Exercise brief
Without including any pictures, copy every line below exactly.

Records for processing

--

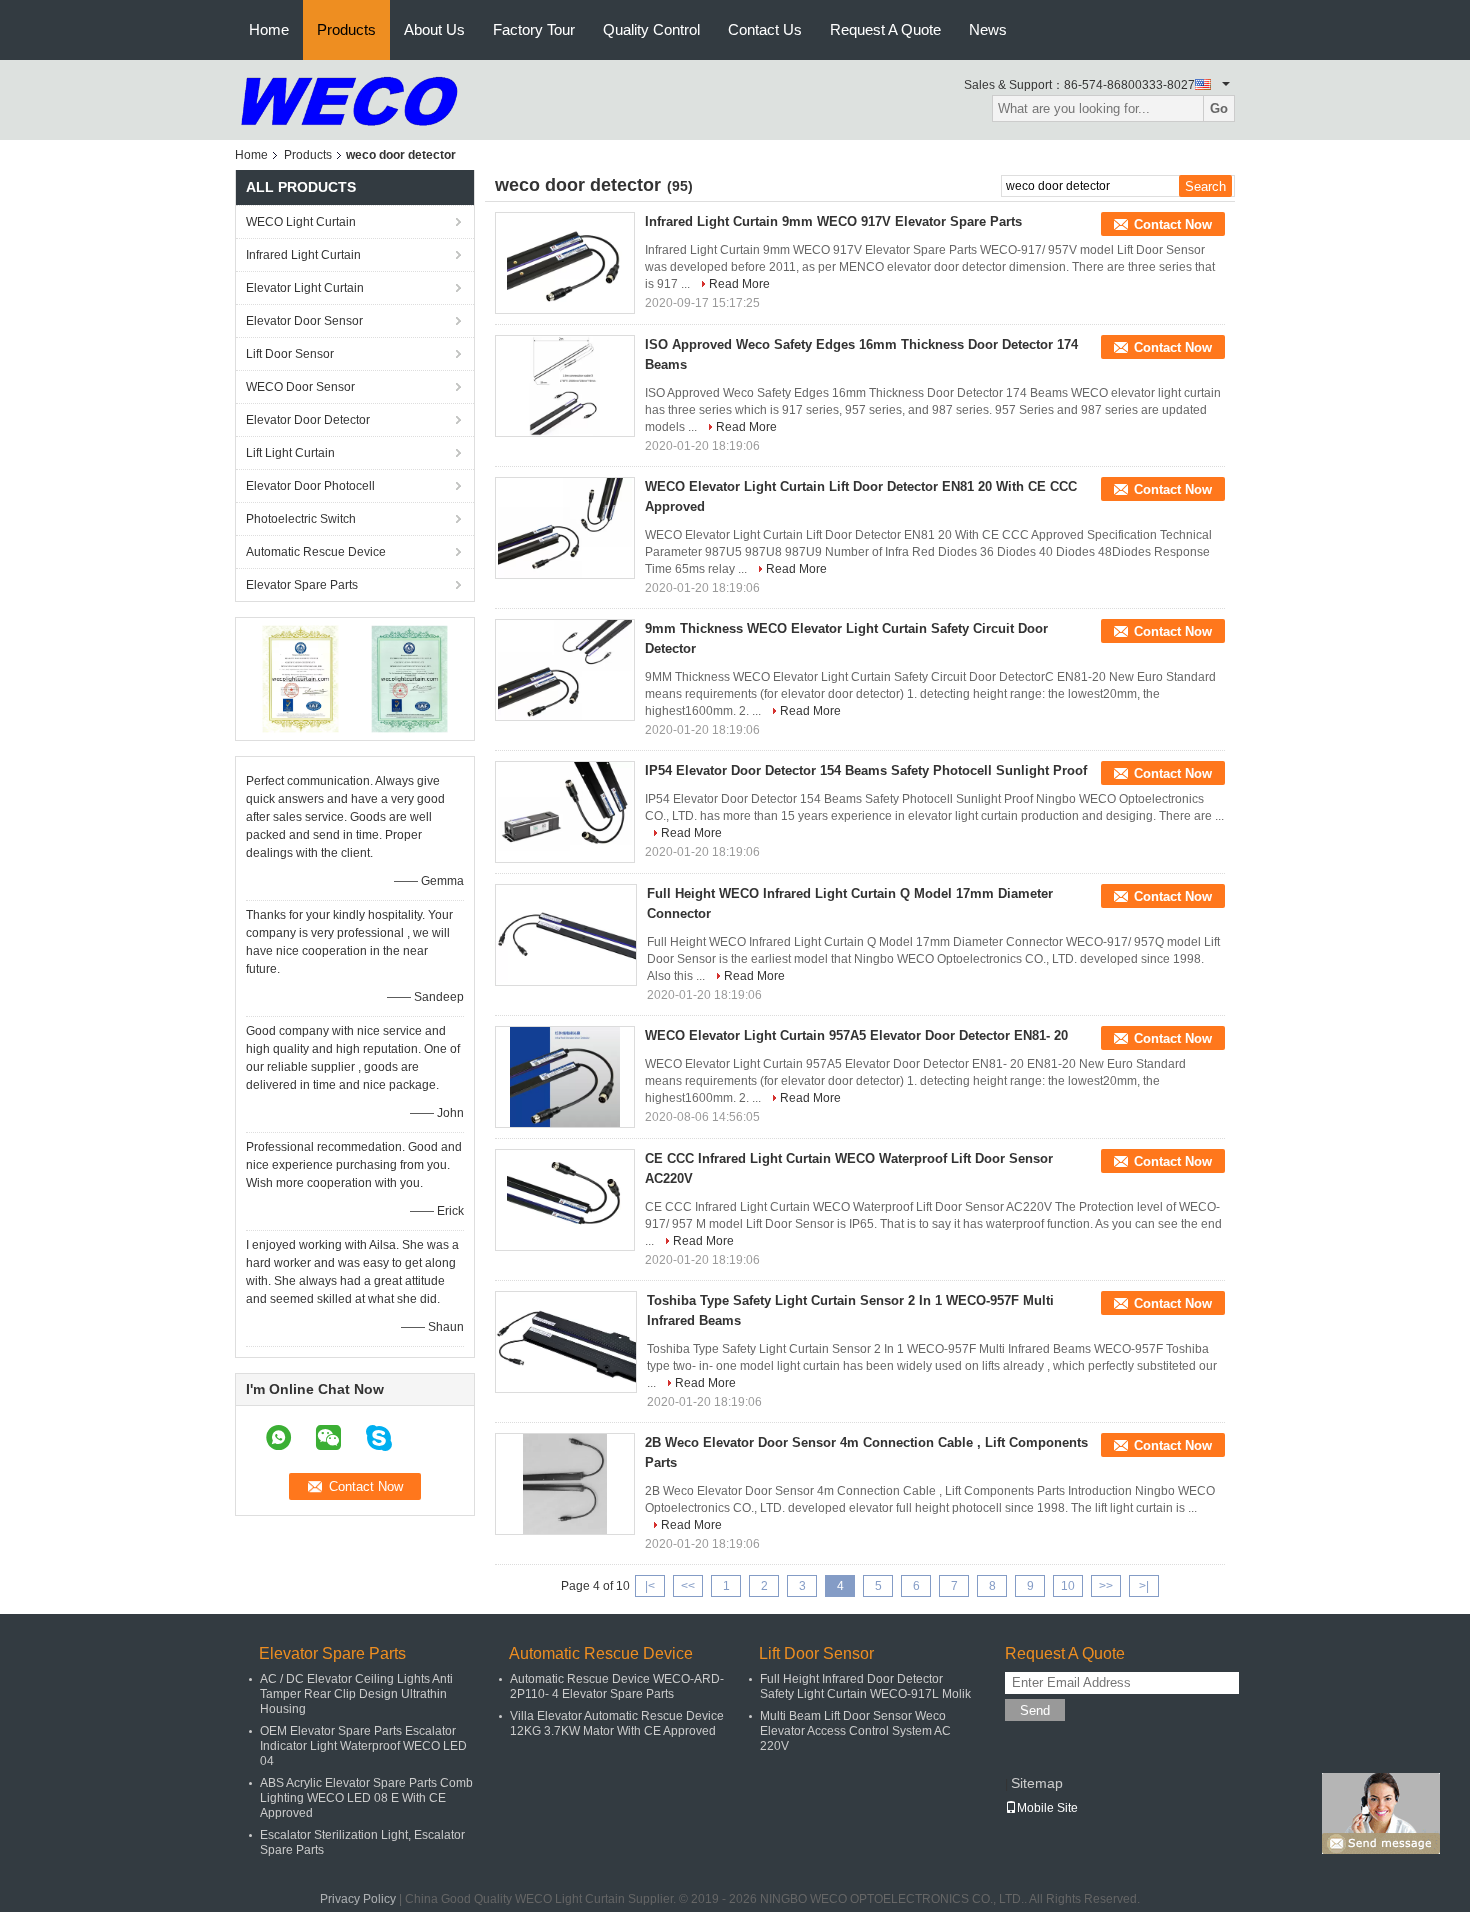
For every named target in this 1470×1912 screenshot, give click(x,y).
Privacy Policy (358, 1899)
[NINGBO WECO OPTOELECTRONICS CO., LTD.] (349, 99)
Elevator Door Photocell (310, 486)
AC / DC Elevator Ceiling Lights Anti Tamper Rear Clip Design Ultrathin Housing (356, 1694)
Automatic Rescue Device (316, 552)
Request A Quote (885, 29)
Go (1219, 108)
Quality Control (651, 29)
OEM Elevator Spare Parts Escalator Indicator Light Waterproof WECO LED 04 (363, 1746)
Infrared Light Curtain (303, 255)
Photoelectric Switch (301, 519)
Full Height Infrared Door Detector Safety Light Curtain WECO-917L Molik (865, 1686)
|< (650, 1586)
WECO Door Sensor (300, 387)
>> (1106, 1586)
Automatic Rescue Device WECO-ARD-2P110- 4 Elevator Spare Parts (617, 1686)
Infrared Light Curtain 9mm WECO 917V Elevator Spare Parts (833, 221)
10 (1068, 1586)
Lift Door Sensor (290, 354)
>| (1144, 1586)
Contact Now (1173, 224)
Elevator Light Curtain (305, 288)
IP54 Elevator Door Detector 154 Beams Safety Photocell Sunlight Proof (866, 770)
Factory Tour (534, 29)
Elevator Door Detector (308, 420)
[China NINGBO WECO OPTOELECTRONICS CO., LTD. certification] (300, 678)
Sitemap (1037, 1783)
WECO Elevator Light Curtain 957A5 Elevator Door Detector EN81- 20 (856, 1035)
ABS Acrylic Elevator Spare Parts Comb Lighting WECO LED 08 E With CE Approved (366, 1798)
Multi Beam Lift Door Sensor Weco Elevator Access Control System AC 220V (855, 1731)
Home (269, 29)
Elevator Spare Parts (302, 585)
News (988, 29)
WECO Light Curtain (301, 222)
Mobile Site (1047, 1808)
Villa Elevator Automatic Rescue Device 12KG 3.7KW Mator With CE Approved (617, 1723)
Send (1035, 1710)
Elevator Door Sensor (304, 321)
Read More (739, 284)
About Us (434, 29)
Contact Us (765, 29)
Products (346, 29)
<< (688, 1586)
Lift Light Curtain (290, 453)
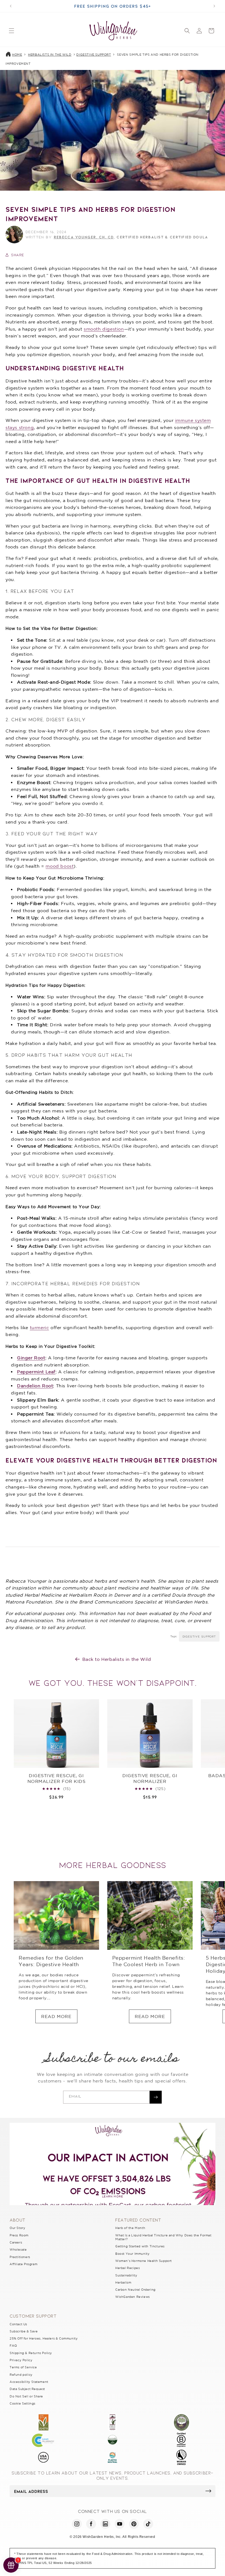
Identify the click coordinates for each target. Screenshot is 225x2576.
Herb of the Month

--

Problem solution
For every named target in this 1470×1912 screenshot, give click(x,y).
Privacy Policy (358, 1899)
[NINGBO WECO OPTOELECTRONICS CO., LTD.] (349, 99)
Elevator Door Photocell (310, 486)
AC / DC Elevator Ceiling Lights Anti Tamper Rear Clip Design Ultrathin Housing (356, 1694)
Automatic Rescue Device (316, 552)
Request A Quote (885, 29)
Go (1219, 108)
Quality Control (651, 29)
OEM Elevator Spare Parts Escalator Indicator Light Waterproof WECO LED 04 (363, 1746)
Infrared Light Curtain (303, 255)
Photoelectric Switch (301, 519)
Full Height Infrared Door Detector Safety Light Curtain WECO-917L Molik (865, 1686)
|< (650, 1586)
WECO Door Sensor (300, 387)
>> (1106, 1586)
Automatic Rescue Device WECO-ARD-2P110- 4 Elevator Spare Parts (617, 1686)
Infrared Light Curtain 9mm WECO 917V Elevator Spare Parts (833, 221)
10 (1068, 1586)
Lift Door Sensor (290, 354)
>| (1144, 1586)
Contact Now (1173, 224)
Elevator Light Curtain (305, 288)
IP54 Elevator Door Detector 154 Beams Safety Photocell Sunlight Proof (866, 770)
Factory Tour (534, 29)
Elevator Door Detector (308, 420)
[China NINGBO WECO OPTOELECTRONICS CO., LTD. certification] (300, 678)
Sitemap (1037, 1783)
WECO Elevator Light Curtain 957A5 Elevator Door Detector EN81- 20 (856, 1035)
ABS Acrylic Elevator Spare Parts Comb Lighting WECO LED 08 E With CE Approved (366, 1798)
Multi Beam Lift Door Sensor Weco Elevator Access Control System AC 220V (855, 1731)
Home (269, 29)
Elevator Spare Parts (302, 585)
News (988, 29)
WECO Light Curtain (301, 222)
Mobile Site (1047, 1808)
Villa Elevator Automatic Rescue Device 12KG 3.7KW Mator With CE Approved (617, 1723)
Send (1035, 1710)
Elevator Door Sensor (304, 321)
Read More (739, 284)
About Us (434, 29)
Contact Us (765, 29)
Products (346, 29)
<< (688, 1586)
Lift Light Curtain (290, 453)
Identify the click coordinates for each target. Screenshot is 225x2576.
Herb of the Month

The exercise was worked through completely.